If a relaxed, unforced inhalation does not observably mobilize the abdomen, there is some breathing dysfunction. Unless breathing is limited due to some deficiency of descending function of the Lung, there is likely some restriction or impediment involved. To restore free qi movement, it is advantageous to first assess restrictions as clearly as possible. Just as with acupuncture, this can include identifying areas of pain (stagnation), excess and deficiency. These may be found in the upper or lower torso and involve not only the respiratory diaphragm but any of the accessory muscles.
While breathing is perhaps the most easily observed movement of qi in the body, restricted breathing patterns are often so habitual as to be largely undetected by the patient unless she is experiencing significant distress.
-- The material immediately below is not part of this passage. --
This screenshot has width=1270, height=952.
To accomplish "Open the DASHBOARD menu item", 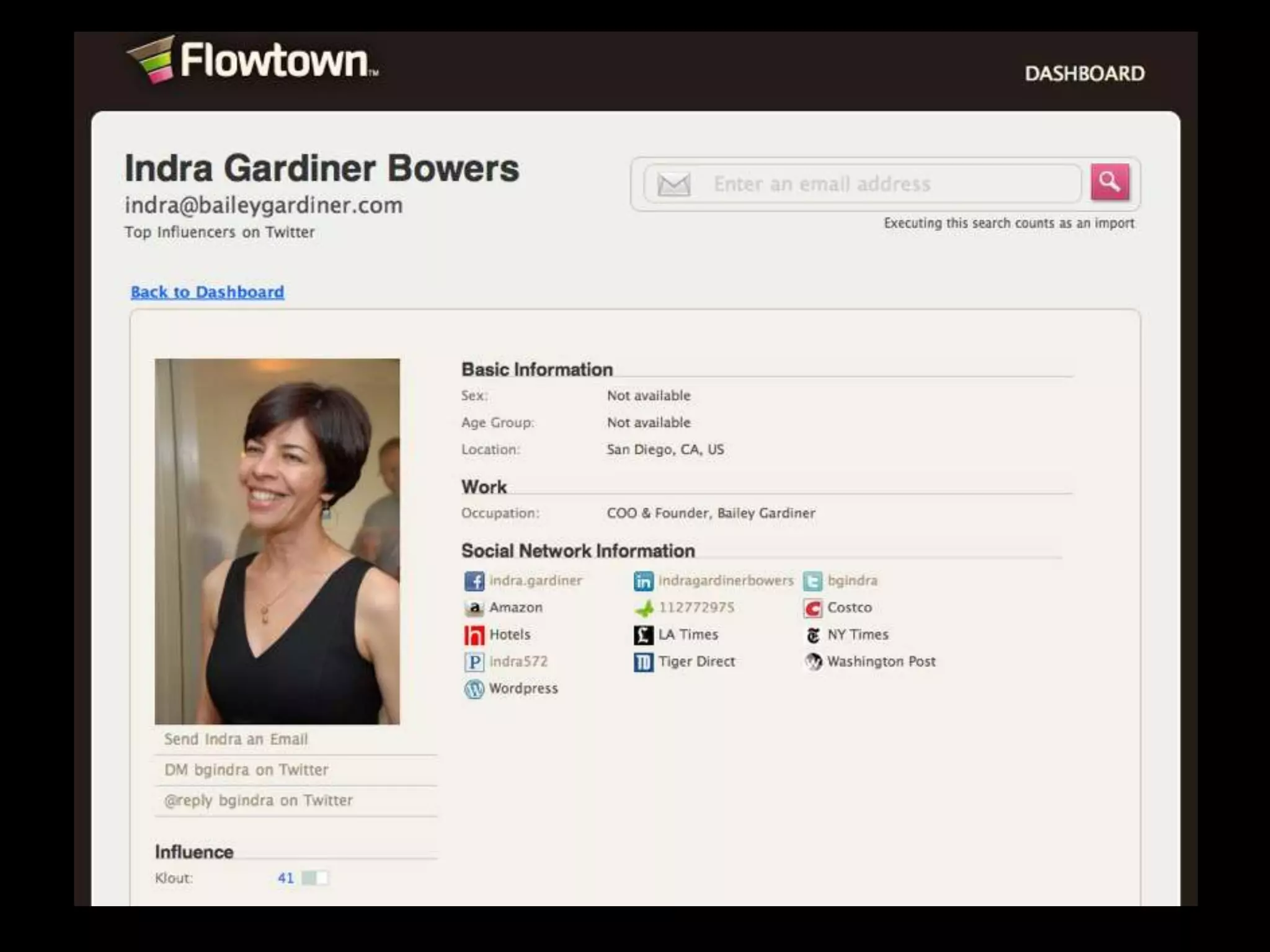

It is important not only for the clinician to assess any restriction, but for the patient to gain awareness of it as well. We will begin by attending to the “natural” unforced and unguided breathing and try to feel to what degree it is “abdominal.”
Sit comfortably on a stool or firm chair and make sure your clothing is loose at the waist. Pay attention to your breath without trying to alter it. Is your breathing comfortable? Do you inhale and exhale through the nose, mouth, or some combination or the two? How long does your inhale last; how long is your exhale? Where do you feel the breathing moving--what parts of your torso feel as if they are filling as you inhale? Is your chest involved? How much of your abdomen is involved: the upper part, the lower?
After a few minutes, put one hand on your chest and one hand on your upper abdomen. Where do you feel more movement? If both areas move, which area moves first? Try to avoid thinking there must be a correct answer.
Leave the hand on your upper abdomen and place the other on your lower ribs. Keep your arms and shoulders relaxed or the tension may interfere with the freedom of your breath. Ask the same questions: what area moves most and is there a direction or sequencing to the movement?
Leave one hand on your upper abdomen and move your other hand to your lower abdomen. Return to the same questions. If your breath changes while you’re paying attention, take note but don’t encourage or pursue these changes.
Finally, reach one hand around to your lower back (only if the position is comfortable) and repeat the noticing process.
 Throughout this text, the seated position will recommend using a chair or stool. It should be firm, relatively flat, and a height where your hips are the same height or slightly higher than your knees. A thin cushion is allowable for comfort. The most ancient position for breathing exercises is likely kneeling with buttocks on heels, but for many westerners this is not typically comfortable for an extended period. Likewise sitting cross-legged on the floor (even on a cushion) can pose challenges for good support and tends to disconnect the legs, which will be important to finding rooting qi and descending weight some of the exercises.